Organizers and volunteers in Bakersfield's Ward 1 did everything right.


Following the resignation of former Ward 1 Councilman Rudy Salas, who was elected to the state Assembly in November, southeast Bakersfield residents and volunteers gathered 2,120 signatures on a petition to call a special election to fill the vacancy left by Salas.

But according to a report to the City Council from Bakersfield City Clerk Roberta Gafford, a "technical error" invalidated what otherwise would be valid signatures from 1,145 registered voters in the ward.

The error effectively takes the decision about whether to hold a special election out of the hands of the people and places it in the hands of the Bakersfield City Council.

"The requisite number of valid signatures needed to call an election is 1,220," Gafford said in the report. "The Kern County Elections Department reviewed 100 percent of the signatures submitted and determined that 577 of the 2,120 signatures were valid. However, an additional 1,145 signatures were determined to be invalid only as the result of a technical error."

The error? The signers properly placed their signatures on the petition, but someone other than the signers completed the residence information on their behalf.

And according to county Elections chief Karen Rhea, the law requires that each signer personally affix his or her residence information.

Despite the technicality, Gafford noted in her report that the response from residents is a "strong indication that the intention of the voters in Ward 1 is to have a special election."

Marvin Dean, who helped organize the signature-gathering effort, had not heard about the invalidation of the signatures until a reporter informed him Monday afternoon. Dean ran for the Ward 1 seat against Salas in 2010 and has said he will try again if a special election is called.

"This is news to me," a clearly shocked Dean said Monday.

Dean said organizers of the petition drive asked for and received basic guidelines from the city in how to properly gather signatures. But he was not aware that a volunteer could not complete the address portion of the documents.

"It was a hell of an effort to gather those signatures," he said. "It was not easy.

"You only have four weeks to do something once there is a vacancy," he said.

The deadline for the petition was Jan. 2. After meeting that deadline with 900 extra signatures, Dean felt comfortable that the effort had been successful.

"I was really hoping this was a done deal," he said.

While 398 of the signatures were deemed invalid for more common reasons, such as incorrect addresses or because the signer was not a registered voter, the 1,722 signatures left would have been more than enough -- barring the technical glitch.

The error now gives the council the power to do one of three things at its meeting Wednesday evening.

If it chooses, the council can still call a special election for June 4. Should that happen, the council can appoint an interim member until the election or leave the position open until the election.

Should the council choose not to call a special election, Gafford said, members can appoint an interim member to complete the balance of the term, which expires November 2014.

Reached Monday, longtime Ward 6 Councilwoman Jacquie Sullivan said the decision for her comes down to one thing: honoring the wishes of Ward 1 residents.

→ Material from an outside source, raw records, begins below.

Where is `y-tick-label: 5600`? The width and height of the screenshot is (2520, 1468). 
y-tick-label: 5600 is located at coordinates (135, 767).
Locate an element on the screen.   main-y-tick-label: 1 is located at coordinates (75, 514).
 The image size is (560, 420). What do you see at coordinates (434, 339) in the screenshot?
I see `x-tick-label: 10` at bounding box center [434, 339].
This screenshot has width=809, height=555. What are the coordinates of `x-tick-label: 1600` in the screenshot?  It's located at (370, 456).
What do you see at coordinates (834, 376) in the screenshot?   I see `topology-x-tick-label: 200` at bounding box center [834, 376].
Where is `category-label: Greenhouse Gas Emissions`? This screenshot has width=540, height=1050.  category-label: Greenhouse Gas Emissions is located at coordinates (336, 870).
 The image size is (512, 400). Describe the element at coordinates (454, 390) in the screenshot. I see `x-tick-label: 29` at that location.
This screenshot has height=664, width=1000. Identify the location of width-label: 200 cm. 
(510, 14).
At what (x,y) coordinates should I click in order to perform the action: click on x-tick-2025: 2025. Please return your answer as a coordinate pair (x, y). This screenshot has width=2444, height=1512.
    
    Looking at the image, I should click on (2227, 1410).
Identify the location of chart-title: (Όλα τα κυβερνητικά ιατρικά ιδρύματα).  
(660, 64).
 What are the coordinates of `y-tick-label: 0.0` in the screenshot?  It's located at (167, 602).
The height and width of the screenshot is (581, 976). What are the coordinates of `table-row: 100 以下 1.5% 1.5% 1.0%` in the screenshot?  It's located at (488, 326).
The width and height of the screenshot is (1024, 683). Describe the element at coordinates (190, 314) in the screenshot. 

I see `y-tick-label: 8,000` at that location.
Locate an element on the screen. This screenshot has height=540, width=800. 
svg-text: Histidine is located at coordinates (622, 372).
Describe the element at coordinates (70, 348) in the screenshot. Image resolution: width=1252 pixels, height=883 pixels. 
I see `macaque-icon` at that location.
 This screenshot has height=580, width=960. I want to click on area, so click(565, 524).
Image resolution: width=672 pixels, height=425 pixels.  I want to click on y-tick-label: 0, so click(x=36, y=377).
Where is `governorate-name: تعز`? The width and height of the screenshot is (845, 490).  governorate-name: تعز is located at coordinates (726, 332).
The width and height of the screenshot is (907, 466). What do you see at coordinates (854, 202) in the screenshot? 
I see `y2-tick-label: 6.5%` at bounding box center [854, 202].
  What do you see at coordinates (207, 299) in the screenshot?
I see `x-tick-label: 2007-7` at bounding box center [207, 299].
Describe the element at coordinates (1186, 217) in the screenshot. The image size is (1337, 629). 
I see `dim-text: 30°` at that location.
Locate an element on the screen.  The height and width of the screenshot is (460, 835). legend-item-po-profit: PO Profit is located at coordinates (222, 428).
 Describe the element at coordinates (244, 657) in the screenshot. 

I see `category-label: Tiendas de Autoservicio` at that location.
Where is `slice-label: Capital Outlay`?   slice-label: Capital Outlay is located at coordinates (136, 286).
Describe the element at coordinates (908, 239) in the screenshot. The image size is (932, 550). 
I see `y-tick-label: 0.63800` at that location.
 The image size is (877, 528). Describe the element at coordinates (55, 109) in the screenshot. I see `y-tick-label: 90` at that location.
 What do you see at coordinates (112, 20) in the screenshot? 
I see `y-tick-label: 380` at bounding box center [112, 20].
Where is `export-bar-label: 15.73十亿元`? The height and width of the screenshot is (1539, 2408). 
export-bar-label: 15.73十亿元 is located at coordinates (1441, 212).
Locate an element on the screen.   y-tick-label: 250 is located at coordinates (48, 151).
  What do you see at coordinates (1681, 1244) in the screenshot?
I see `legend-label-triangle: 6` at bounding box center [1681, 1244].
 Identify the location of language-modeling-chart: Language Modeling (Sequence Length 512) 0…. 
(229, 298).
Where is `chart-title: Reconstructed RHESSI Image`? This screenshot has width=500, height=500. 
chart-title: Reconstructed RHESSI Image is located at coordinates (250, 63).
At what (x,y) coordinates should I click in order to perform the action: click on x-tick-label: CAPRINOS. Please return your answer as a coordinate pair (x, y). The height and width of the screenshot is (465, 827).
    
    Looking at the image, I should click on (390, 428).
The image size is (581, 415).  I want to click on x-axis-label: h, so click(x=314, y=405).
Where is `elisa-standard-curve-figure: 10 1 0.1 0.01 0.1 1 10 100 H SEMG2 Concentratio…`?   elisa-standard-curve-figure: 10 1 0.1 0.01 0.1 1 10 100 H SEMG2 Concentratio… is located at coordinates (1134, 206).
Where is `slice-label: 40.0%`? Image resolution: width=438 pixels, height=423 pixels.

"This was a very easy mistake to make," she said of the error made by some signature gatherers.

"I have felt all along that the right thing to do is to have the special election," she said. "This petition clearly shows the will of the people to elect their own representative ... That's what democracy is all about."

Terry Maxwell, a Bakersfield restaurateur who is just beginning his first term as councilman, said he would like to consider all the information, including the discussion at Wednesday's meeting, before he makes up his mind.

Gafford has estimated that a special election would cost the city up to $100,000 -- a fact that must be considered in any decision, Maxwell said.

"But it's hard to ignore the will of the people," he said.

"We need to consider the intent of those who signed the petition," he said, "and weigh that against the cost of an election."